In article <4787c00b$0$28869$>,
(LSkizynski) wrote:
> "General Schvantzkopf" <> wrote in message
> > Is the speech recognition program multithreaded? If it is then
> > you'll benefit from a quad core otherwise you won't. Try the
> > following experiment, check and see if your BIOS allows you to
> > disable one of the cores. If it can then turn off one core and
> > then see if you see a big performance difference. If you don't
> > see a difference between 1 and 2 cores then you definitely won't
> > see a difference between 2 and 4.
> I'm using speech recognition which is part of Vista (the operating
> system itself) to dictate into Microsoft Office Word instead of a
> separate speech recognition program such as Dragon or Via Voice. I'm
> not sure how that actually uses multithreading but Vista I'm sure
> does.
Unfortunately the fact that it is part of Vista, and Vista uses
multithreading doesn't actually tell you anything useful. Vista
is not one program that does all of the Vista things. It is many
separate programs - the joins are well-concealed in some places -
some of which are multi-threaded and some of which are not.
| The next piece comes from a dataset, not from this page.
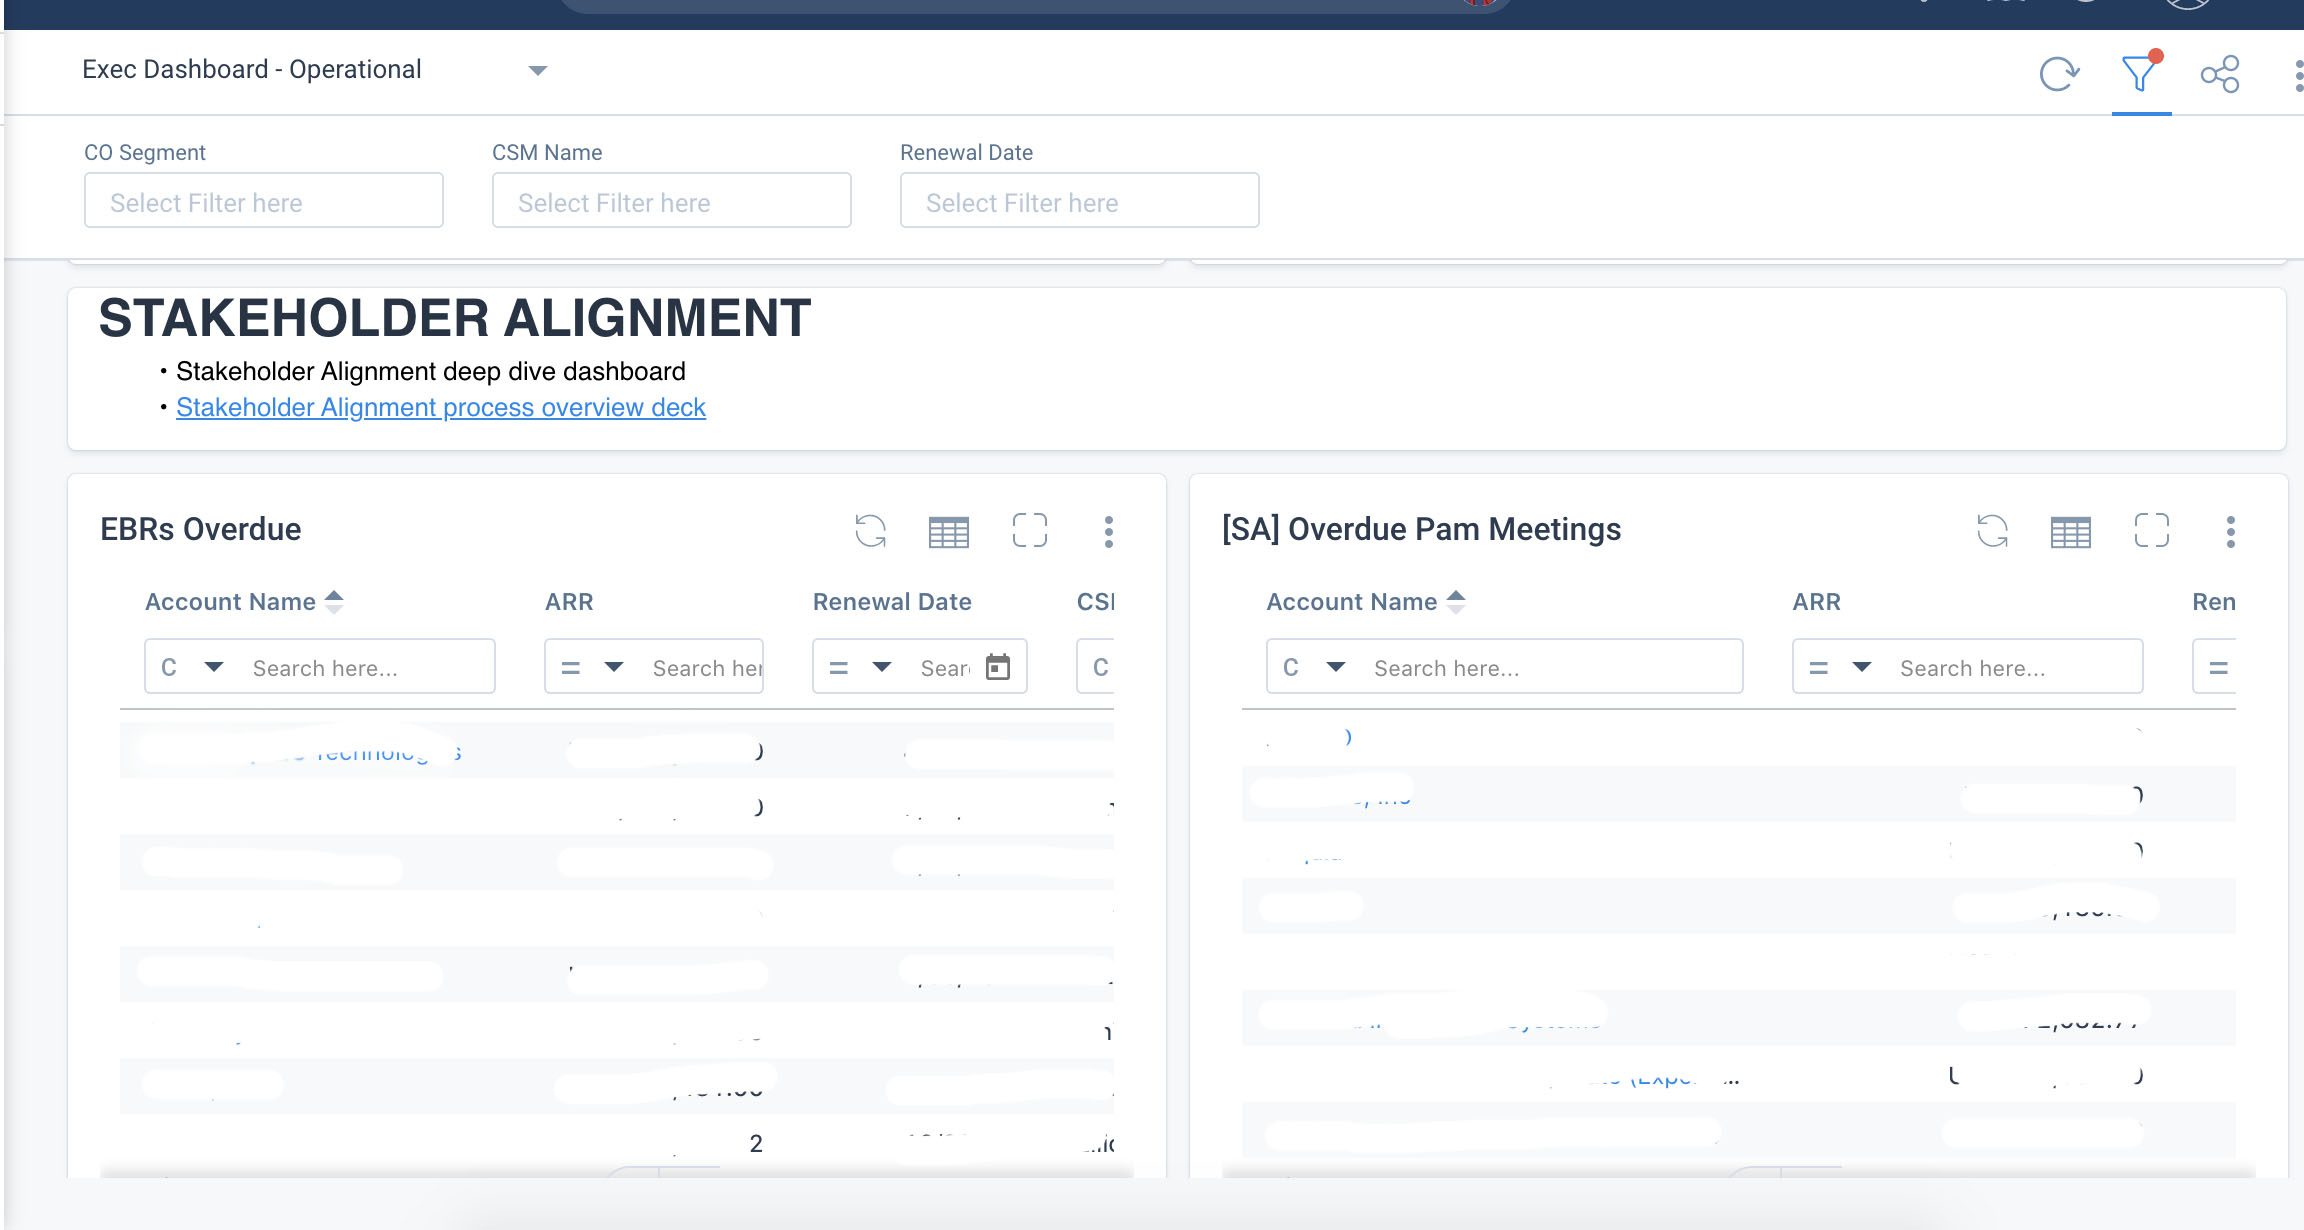This screenshot has height=1230, width=2304.
Task: Maximize the Overdue Pam Meetings widget
Action: [x=2151, y=531]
The logic was approximately "I have a sheep" (I'm using Vista) and "Some
sheep are black" (Vista uses multi-threading) therefore "my sheep must
be black". If MS had required of the Vista development teams that every
single program in it be as multi-threaded as is humanly possible, it
would not have been released yet, and we'd be looking at some time in
the 2030s for it.
You need to do the test, as described.
--
John Dallman
"C++ - the FORTRAN of the early 21st century."